In "License to Kill" continues what he started in "The Living Daylights": he portrays a Bond that is still an ultra-suave superagent, but is also moody and reckless -- in other words, human.

Bond is driven to avenge the near murder of his friend Felix Leiter (and the murder of Leiter's wife) at the hands of drug lord Franz Sanchez. Sanchez is excellently played by Robert Davi. He ends up being assisted by CIA agent Pam Bouvier. Bouvier is played by Cary Lowell, in a performance that earns her automatic entry onto the list of top 5 all time Bond women.

Some elements of the story come from Fleming's short story "The Hildebrande Rarity." Sanchez's doomed henchmen Milton Krest is lifted directly from "The Hildebrand Rarity," and elements of the relationship between Sanchez and his girlfriend Lupe echo that of Krest and his wife Liz in the original story.
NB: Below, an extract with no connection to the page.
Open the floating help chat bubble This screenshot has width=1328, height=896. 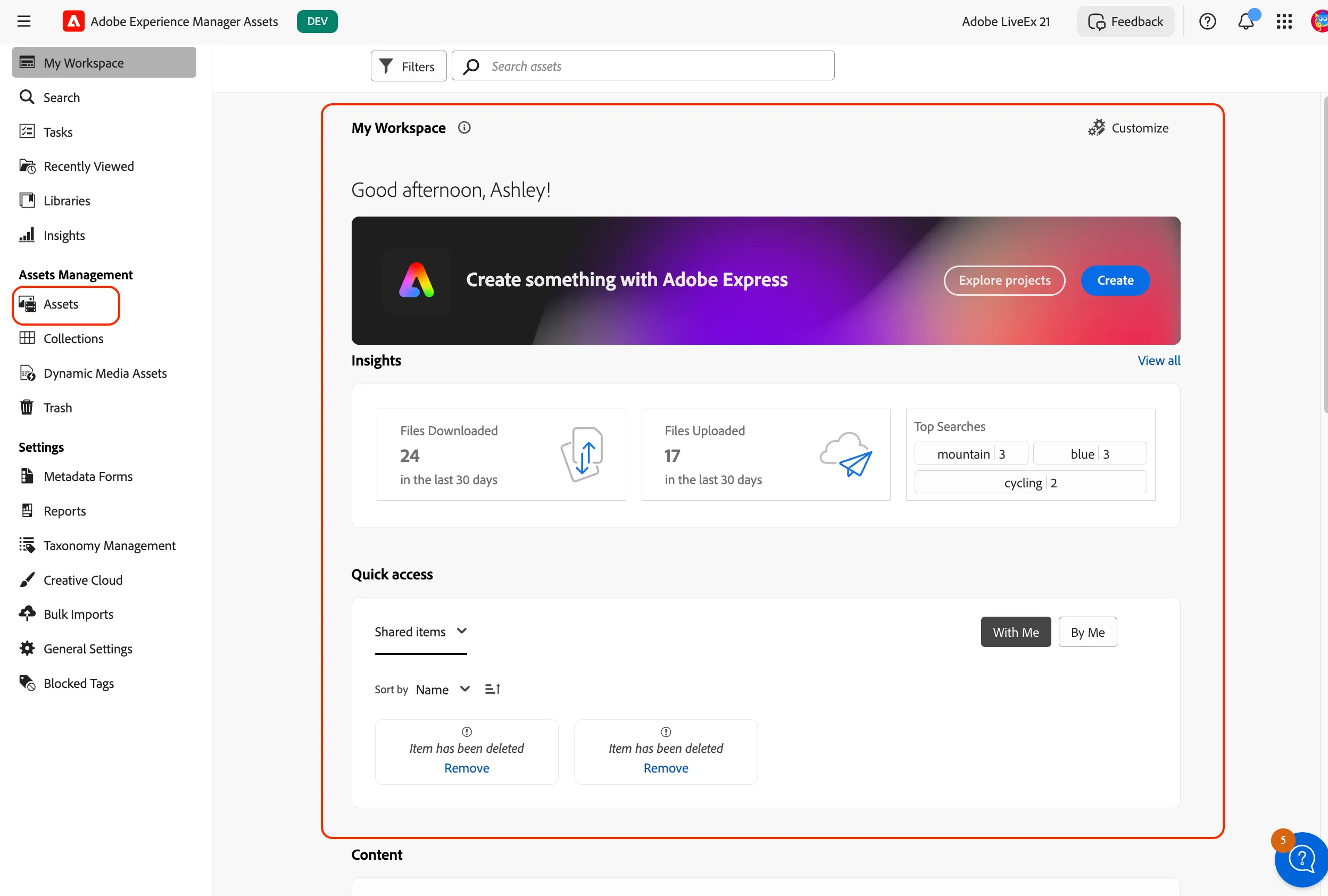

The other Fleming story drawn upon is "Live and Let Die" for the plot-driving scene in which Leiter is thrown to the sharks. (This marks the second time that Fleming's "Live and Let Die" was drawn upon for a key scene in a movie other than the film version of LALD. The other is the "dragged behind a speedboat over the reef" scene in "For Your Eyes Only." It kind of makes you wonder what the powers that be at EON were thinking when they couldn't find a place for these powerful, effective scenes in the pastiche that is LALD.)

"License to Kill" features a realistic, believable story. Add to it the equal ruthlessness of Bond and Sanchez in their respective portrayals by Dalton and Davi and you have a movie that will stand out over time as one of the best in the series.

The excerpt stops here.